In another Grade 1C recommendation, the authors said that patients undergoing EBUS-TBNA for the diagnosis or staging of suspected or known non–small cell lung cancer should have additional samples obtained for molecular analysis.

Molecular marker testing is necessary for tailoring chemotherapy to the cancer characteristics of each individual patient. The current data are insufficient to identify the number of passes needed to obtain adequate tissue for molecular marker testing, but it is strongly suggested that additional samples, over the proposed diagnostic threshold of three passes are recommended.

The guideline authors found insufficient quality of evidence to support any route of bronchoscope insertion for EBUS-TBNA over another. Translating the experience and literature from conventional flexible bronchoscopy given the size and rigidity of the EBUS bronchoscope distal tip, as well as the limited bronchoscopic view, is difficult, according to the guideline writers.
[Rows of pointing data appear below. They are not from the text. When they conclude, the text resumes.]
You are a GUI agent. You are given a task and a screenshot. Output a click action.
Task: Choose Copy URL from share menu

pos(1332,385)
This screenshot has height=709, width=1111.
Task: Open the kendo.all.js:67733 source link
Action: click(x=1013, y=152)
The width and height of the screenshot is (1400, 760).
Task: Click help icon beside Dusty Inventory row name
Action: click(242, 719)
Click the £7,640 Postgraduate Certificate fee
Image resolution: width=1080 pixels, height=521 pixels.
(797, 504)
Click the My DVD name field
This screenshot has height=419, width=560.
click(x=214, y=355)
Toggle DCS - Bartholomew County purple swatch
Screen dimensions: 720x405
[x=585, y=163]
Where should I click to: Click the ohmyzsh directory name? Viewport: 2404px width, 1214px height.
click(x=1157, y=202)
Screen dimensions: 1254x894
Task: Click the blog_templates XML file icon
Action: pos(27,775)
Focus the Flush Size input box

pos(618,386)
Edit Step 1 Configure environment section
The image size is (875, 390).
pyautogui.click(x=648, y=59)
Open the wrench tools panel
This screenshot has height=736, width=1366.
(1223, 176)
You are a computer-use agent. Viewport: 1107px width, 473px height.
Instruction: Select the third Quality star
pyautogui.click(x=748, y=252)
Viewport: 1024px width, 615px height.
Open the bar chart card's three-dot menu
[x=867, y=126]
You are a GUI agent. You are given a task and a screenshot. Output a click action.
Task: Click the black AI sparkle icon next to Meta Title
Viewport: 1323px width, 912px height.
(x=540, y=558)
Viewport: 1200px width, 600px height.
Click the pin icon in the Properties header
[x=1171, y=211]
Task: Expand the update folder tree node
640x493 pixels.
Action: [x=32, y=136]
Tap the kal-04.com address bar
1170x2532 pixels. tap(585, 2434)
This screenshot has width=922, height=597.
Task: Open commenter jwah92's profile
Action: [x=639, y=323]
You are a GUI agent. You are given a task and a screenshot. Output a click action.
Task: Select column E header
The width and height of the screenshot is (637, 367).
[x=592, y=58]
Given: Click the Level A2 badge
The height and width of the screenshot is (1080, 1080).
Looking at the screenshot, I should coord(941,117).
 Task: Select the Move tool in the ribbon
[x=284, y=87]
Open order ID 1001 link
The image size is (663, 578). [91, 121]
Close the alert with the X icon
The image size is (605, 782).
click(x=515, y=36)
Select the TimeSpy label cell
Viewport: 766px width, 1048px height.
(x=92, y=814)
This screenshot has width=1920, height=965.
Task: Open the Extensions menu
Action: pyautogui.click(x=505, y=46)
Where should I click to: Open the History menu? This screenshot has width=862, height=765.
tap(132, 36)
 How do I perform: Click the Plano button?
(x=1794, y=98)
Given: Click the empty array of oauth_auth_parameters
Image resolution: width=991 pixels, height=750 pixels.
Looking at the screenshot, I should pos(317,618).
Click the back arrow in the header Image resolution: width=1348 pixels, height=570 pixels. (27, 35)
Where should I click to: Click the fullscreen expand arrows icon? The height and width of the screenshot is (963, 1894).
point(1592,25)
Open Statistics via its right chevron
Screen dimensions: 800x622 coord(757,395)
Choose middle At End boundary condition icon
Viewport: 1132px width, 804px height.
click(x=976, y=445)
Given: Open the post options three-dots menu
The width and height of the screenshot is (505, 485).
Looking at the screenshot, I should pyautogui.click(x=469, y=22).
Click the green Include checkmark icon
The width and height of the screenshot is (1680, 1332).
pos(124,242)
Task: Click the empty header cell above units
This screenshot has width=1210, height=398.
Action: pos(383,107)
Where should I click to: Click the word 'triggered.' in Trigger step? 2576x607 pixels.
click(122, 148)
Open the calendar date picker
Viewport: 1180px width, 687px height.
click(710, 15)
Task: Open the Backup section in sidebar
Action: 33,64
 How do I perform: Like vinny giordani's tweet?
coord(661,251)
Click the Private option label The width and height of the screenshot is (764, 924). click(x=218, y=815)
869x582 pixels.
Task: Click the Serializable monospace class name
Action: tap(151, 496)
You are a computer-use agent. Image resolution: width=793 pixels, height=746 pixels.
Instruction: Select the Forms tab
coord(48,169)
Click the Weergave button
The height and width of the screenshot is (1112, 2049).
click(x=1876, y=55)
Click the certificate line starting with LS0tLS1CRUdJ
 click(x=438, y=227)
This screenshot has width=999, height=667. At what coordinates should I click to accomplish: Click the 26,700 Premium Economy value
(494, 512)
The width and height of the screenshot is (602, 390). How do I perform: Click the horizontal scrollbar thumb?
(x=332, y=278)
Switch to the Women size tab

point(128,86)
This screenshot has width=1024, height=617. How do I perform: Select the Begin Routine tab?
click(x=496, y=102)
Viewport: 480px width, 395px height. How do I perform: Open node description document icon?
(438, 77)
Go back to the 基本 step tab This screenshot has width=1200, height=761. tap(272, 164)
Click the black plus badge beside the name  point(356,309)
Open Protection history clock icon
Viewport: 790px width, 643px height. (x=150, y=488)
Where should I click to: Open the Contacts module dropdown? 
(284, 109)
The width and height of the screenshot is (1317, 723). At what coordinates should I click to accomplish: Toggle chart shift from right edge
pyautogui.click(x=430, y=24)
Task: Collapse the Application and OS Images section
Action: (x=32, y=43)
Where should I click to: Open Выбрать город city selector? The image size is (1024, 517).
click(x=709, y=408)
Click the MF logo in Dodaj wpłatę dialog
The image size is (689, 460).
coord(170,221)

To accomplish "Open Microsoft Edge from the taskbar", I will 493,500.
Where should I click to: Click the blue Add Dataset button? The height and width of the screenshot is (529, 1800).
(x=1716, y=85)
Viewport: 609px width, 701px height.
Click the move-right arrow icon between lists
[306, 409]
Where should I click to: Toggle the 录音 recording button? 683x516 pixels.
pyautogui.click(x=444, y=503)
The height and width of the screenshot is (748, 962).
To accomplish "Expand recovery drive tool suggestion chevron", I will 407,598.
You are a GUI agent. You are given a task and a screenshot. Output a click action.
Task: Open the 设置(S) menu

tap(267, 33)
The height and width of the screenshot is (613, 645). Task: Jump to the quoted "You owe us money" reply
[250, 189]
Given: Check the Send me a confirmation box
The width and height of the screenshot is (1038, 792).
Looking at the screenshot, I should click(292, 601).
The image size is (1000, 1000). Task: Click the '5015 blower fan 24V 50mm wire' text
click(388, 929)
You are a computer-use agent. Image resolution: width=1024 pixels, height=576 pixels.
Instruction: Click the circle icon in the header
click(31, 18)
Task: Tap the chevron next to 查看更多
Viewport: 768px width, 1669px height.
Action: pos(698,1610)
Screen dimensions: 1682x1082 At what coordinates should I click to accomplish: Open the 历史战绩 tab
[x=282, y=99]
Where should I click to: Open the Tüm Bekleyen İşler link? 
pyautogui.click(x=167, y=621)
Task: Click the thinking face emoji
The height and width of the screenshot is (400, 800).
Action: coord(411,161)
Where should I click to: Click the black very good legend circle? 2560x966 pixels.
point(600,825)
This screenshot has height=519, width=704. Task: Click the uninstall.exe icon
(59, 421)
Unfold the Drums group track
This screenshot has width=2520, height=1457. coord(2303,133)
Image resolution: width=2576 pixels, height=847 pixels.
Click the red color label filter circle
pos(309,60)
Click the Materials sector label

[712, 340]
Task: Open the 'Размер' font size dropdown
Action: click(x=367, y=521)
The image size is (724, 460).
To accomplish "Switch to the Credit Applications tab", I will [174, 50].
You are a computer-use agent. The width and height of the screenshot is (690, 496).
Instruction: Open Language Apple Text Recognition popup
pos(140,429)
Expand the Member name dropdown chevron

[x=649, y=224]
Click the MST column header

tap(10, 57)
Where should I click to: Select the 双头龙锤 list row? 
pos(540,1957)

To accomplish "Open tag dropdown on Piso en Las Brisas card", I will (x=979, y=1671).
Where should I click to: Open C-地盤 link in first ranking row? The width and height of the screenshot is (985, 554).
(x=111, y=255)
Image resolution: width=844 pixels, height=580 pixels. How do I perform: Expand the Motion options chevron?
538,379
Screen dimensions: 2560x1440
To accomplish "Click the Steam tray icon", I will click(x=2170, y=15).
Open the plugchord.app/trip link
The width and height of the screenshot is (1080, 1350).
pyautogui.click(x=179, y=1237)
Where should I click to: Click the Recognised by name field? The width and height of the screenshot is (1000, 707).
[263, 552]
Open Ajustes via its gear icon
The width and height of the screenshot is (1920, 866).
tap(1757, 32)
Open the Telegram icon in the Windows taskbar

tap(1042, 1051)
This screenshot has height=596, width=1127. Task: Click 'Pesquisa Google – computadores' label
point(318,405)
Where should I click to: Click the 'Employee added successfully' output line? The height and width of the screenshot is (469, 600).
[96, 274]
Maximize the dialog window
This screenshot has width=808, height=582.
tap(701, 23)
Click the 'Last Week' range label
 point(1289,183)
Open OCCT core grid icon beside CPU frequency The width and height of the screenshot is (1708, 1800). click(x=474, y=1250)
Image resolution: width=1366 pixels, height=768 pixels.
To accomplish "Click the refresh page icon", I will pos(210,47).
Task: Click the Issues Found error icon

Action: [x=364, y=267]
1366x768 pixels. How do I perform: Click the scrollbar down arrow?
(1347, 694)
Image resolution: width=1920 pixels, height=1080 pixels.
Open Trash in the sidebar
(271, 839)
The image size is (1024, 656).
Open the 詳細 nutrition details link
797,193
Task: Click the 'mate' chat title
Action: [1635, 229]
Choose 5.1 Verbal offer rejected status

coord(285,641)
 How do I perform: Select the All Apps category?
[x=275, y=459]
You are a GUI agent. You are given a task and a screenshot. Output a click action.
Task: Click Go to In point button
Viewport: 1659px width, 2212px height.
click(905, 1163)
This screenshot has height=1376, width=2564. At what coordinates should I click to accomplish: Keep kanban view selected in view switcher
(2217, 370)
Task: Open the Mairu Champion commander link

They noted that no studies were found that addressed the use of saline-filled balloons to overcome poor contact between the ultrasound probe and the bronchial wall. Although the saline-filled balloon can enhance image acquisition, it is unclear whether that translates into a better diagnostic yield, thus, no recommendations or suggestions can be made.

In a Grade 2C recommendation, they advised that low-fidelity inanimate mechanical airway models and high-fidelity computer-based electronic simulation be incorporated into training. In the three studies that compared conventional EBUS-TBNA training and simulation-based training incorporating either a low- or high-fidelity simulation tool, the same level of training could be acquired via conventional or simulation-based training; however, simulation-based training minimizes novice operators’ practice on patients.

In an Ungraded Consensus-Based Statement, the guideline authors advised that validated EBUS skills assessment tests be used to objectively assess skill level, but added that “none of the included simulation studies examined whether the skills demonstrated on a simulation assessment are transferred to an improvement in clinical skills as performed in patients.”